AIが参照する属性情報(年齢・収益・地域など)に対して、誰が発行し・どのスキーマで定義され・どのように証明され・その証明がどこに記録されているかを、暗号技術を用いて永続的に保証します。
「AIトラスト」とは何を指しますか?
AIトラストとは、AIシステムが参照・推論するデータが信頼できる出所から来ており、改ざんされていないことを検証可能な状態にあることです。
従来のAIは「データが正しい」という前提に依存していましたが、Lemmaはその前提自体を暗号学的に証明可能にします。RAG(Retrieval-Augmented Generation)システムにおいて特に重要な課題です。
Verifiable AI(検証可能なAI)とは何ですか?従来のAIと何が違うのですか?
Verifiable AI とは、AIが下した判断の根拠データが「誰が・いつ・どのように証明したか」を事後的に検証できるAIシステムのことです。

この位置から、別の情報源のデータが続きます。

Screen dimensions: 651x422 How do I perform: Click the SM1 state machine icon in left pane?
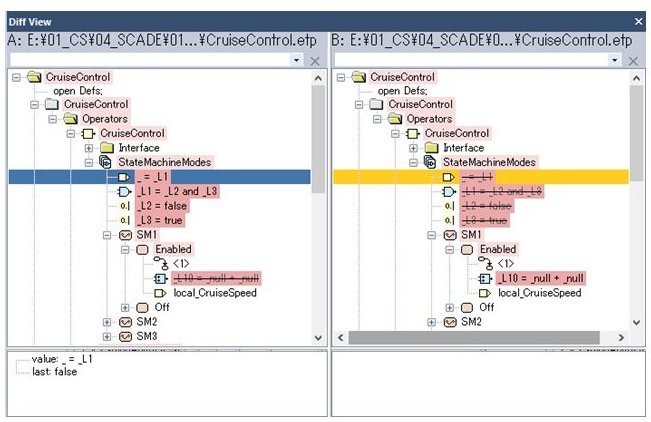point(125,235)
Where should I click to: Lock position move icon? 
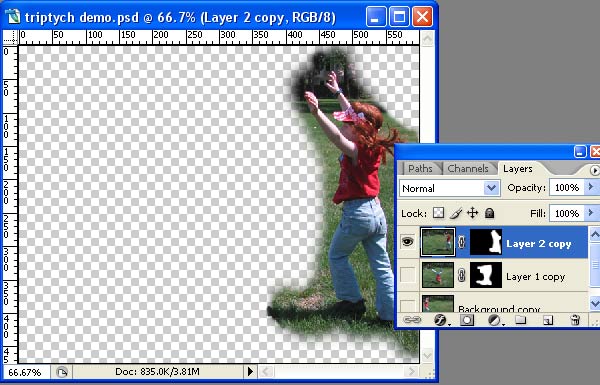click(x=473, y=213)
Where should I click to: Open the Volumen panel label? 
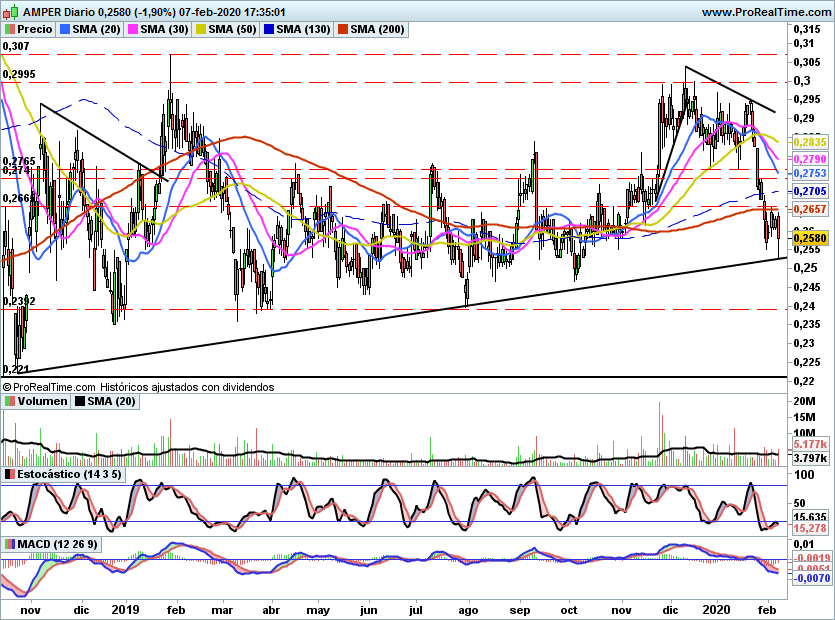pyautogui.click(x=43, y=401)
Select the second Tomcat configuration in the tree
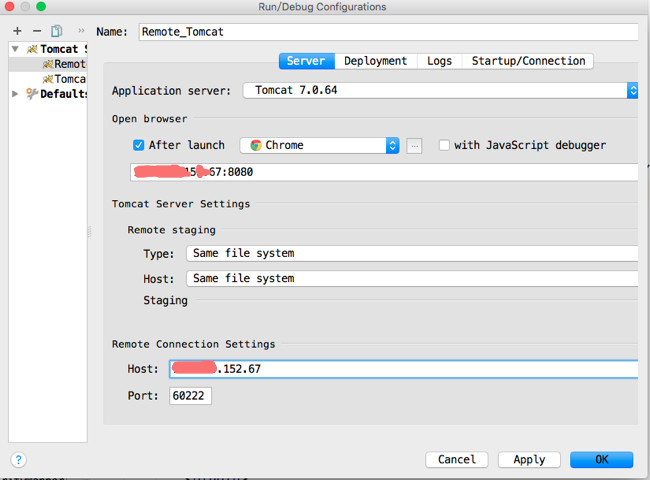 pos(69,79)
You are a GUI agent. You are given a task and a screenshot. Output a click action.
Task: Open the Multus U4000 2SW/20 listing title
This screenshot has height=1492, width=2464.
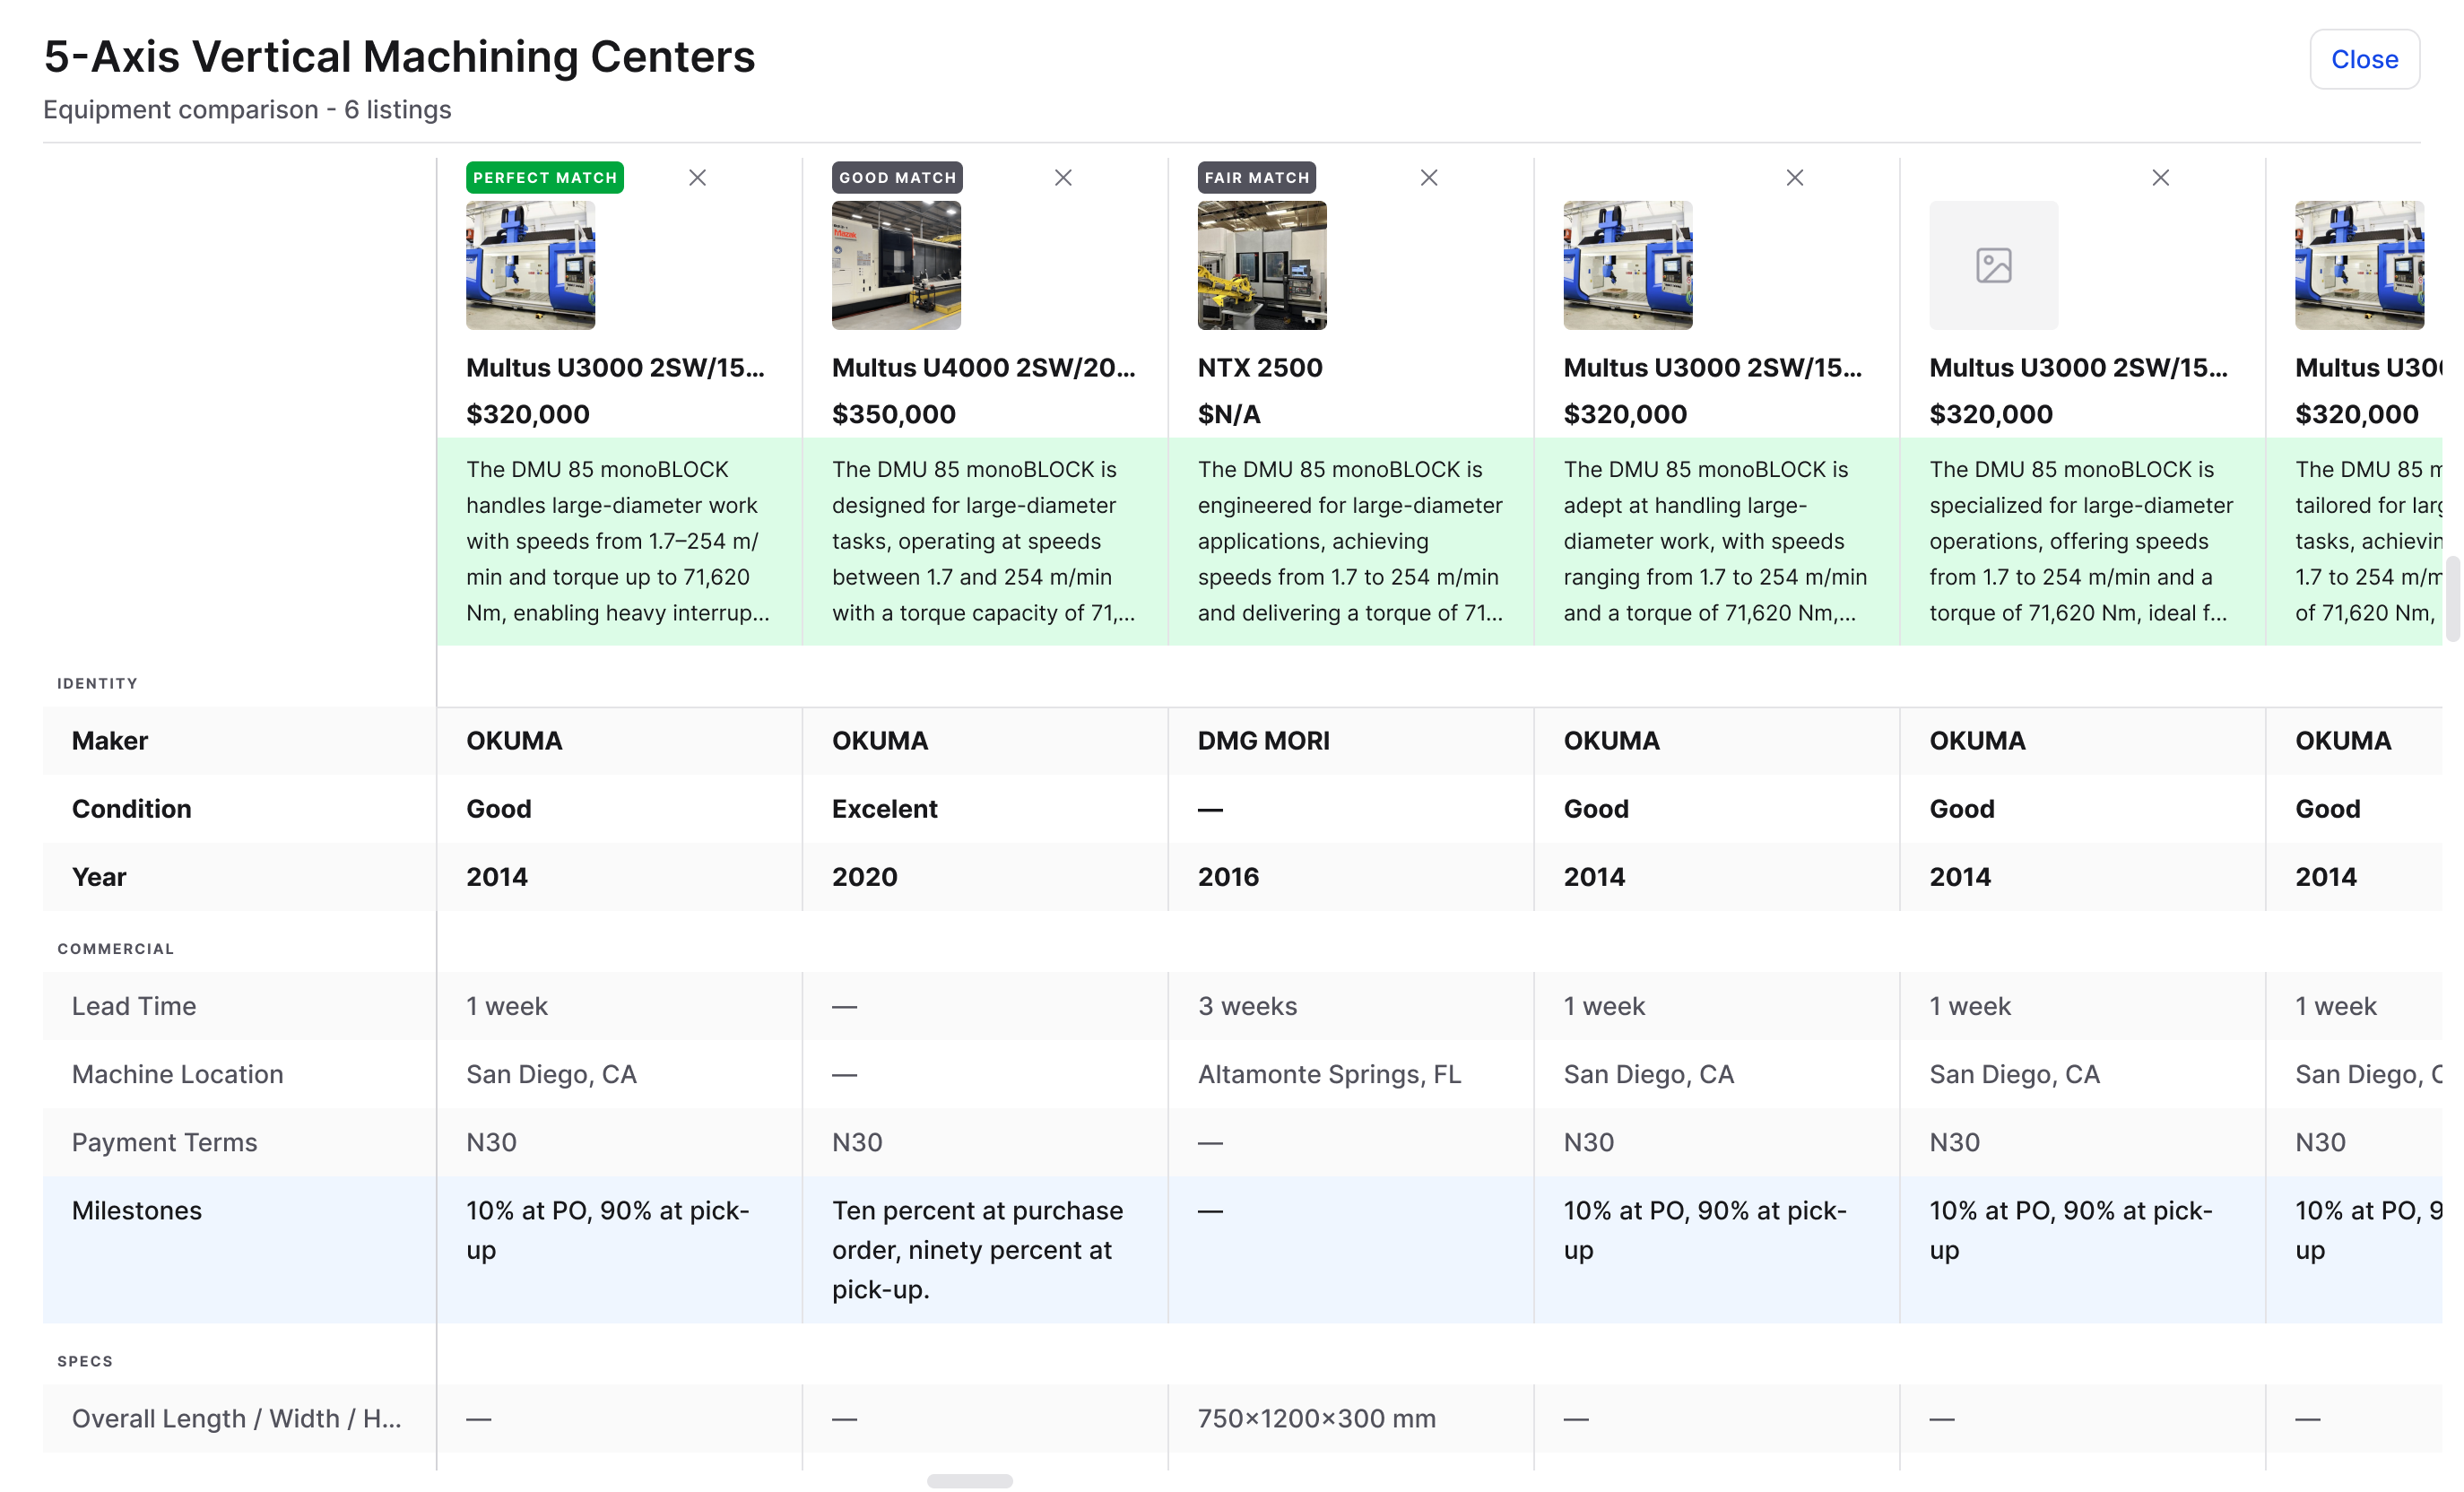[x=983, y=368]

従来のAIは推論の結果を出力しますが、その判断に使われたデータの出所や正確性は「ブラックボックス」です。Lemmaを導入することで、各推論に使われた属性情報の出所が暗号学的に追跡可能になり、AIの判断に説明責任を持たせることができます。
既存のRAGやAIシステムの何が問題なのですか?
既存のRAGシステムは、ドキュメントを取得・読み込む際に「そのデータが本当に正しいか・誰が発行したか・条件を満たしているか」を検証する仕組みを持っていません。

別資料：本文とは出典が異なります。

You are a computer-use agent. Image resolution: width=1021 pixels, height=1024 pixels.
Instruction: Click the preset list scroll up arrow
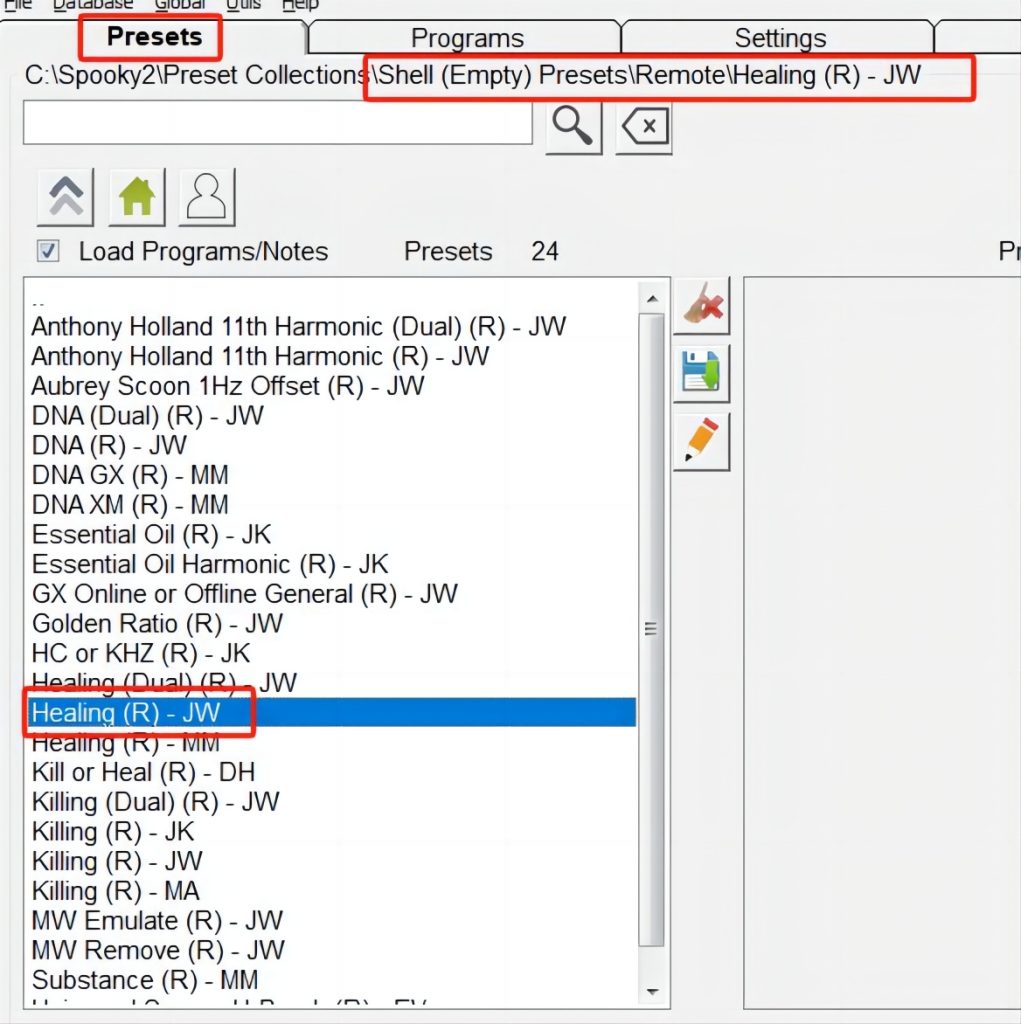coord(652,298)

Lemmaはデータ読み込み前に出所・条件適合性の検証レイヤーを設けることで、AIエージェント全体の信頼性を担保します。
AIエージェントとLemmaの関係は?チャットAIでも使えますか?
Lemmaは特定のAIモデルやフレームワークに依存せず、RAGレイヤーで動作します。そのためチャットAI・AIエージェント・自動化ワークフローなど、データを参照するAIシステム全般に組み込み可能です。

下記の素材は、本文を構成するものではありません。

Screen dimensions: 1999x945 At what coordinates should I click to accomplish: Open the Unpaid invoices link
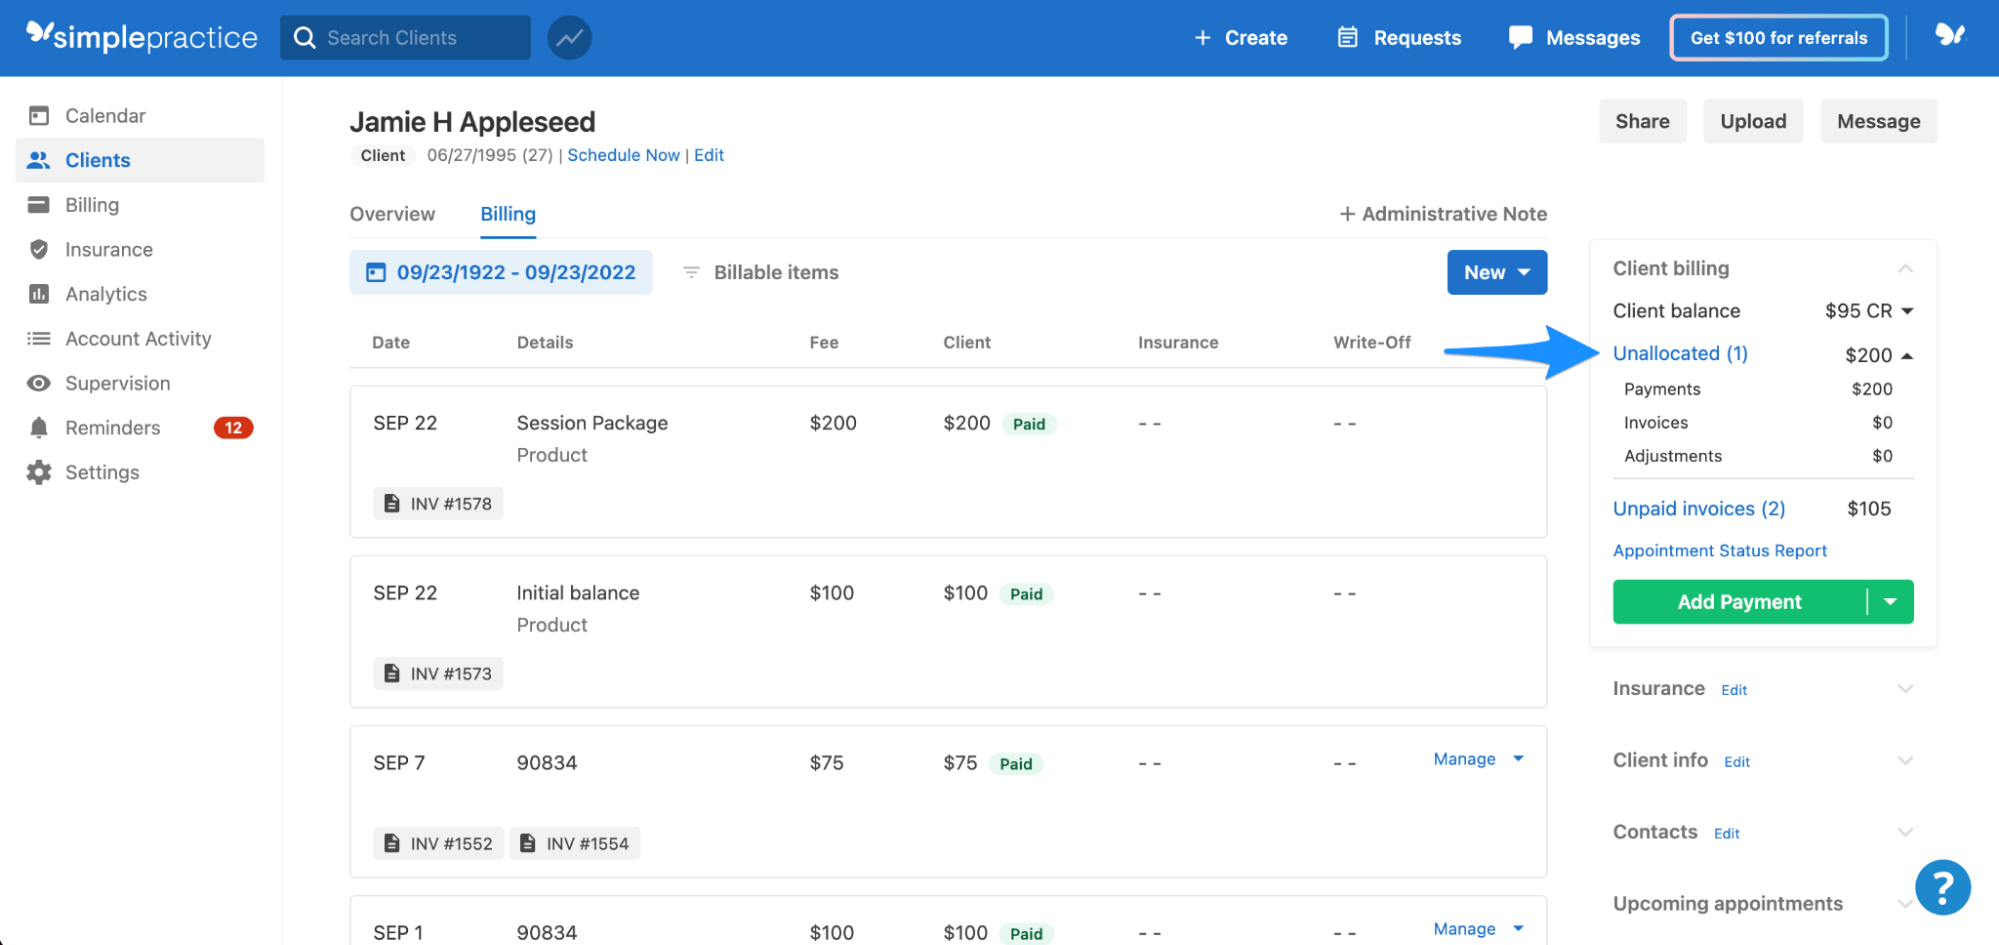[x=1698, y=508]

AIエージェントが外部データを取得・判断するプロセスに対して、Lemmaの検証レイヤーを挿入することで、エージェントの判断根拠を保証します。
Lemmaはどのような業界・用途に向いていますか?
AIが個人情報や機密データを参照して判断・推薦を行うすべての業務が対象です。
規制・高リスク領域(説明責任が法的に求められる)
- 金融・決済:融資判断・不正検知・与信スコアリングの根拠証明、PCI DSS対応
- 医療・ヘルスケア:患者属性に基づく推薦・診断支援の出所保証
- 法務・コンプライアンス:契約審査AIの判断ログの永続記録
- 公共・行政:政策判断・補助金審査に使われたデータの透明性確保
個人情報を日常的に扱う領域(データ出所の証明でリスク低減)
- EC・通販:購買履歴・属性データを使ったレコメンドAIの根拠追跡
- 人事・採用:属性データを使った意思決定の公正性・偏りのない証明
- マーケティング:パーソナライズAIが参照した属性の出所管理
- 教育:学習者データを使った適応型AIの透明性確保
共通する判断軸は「AIが個人に関わるデータを参照して何らかの判断・アクションをする」すべての場面です。GDPR・個人情報保護法・EU AI Actなどへの対応においても、LemmaのプロバナンスログはAI利用の説明責任を果たす証拠として機能し、コンプライアンス対応コストの削減にも寄与します。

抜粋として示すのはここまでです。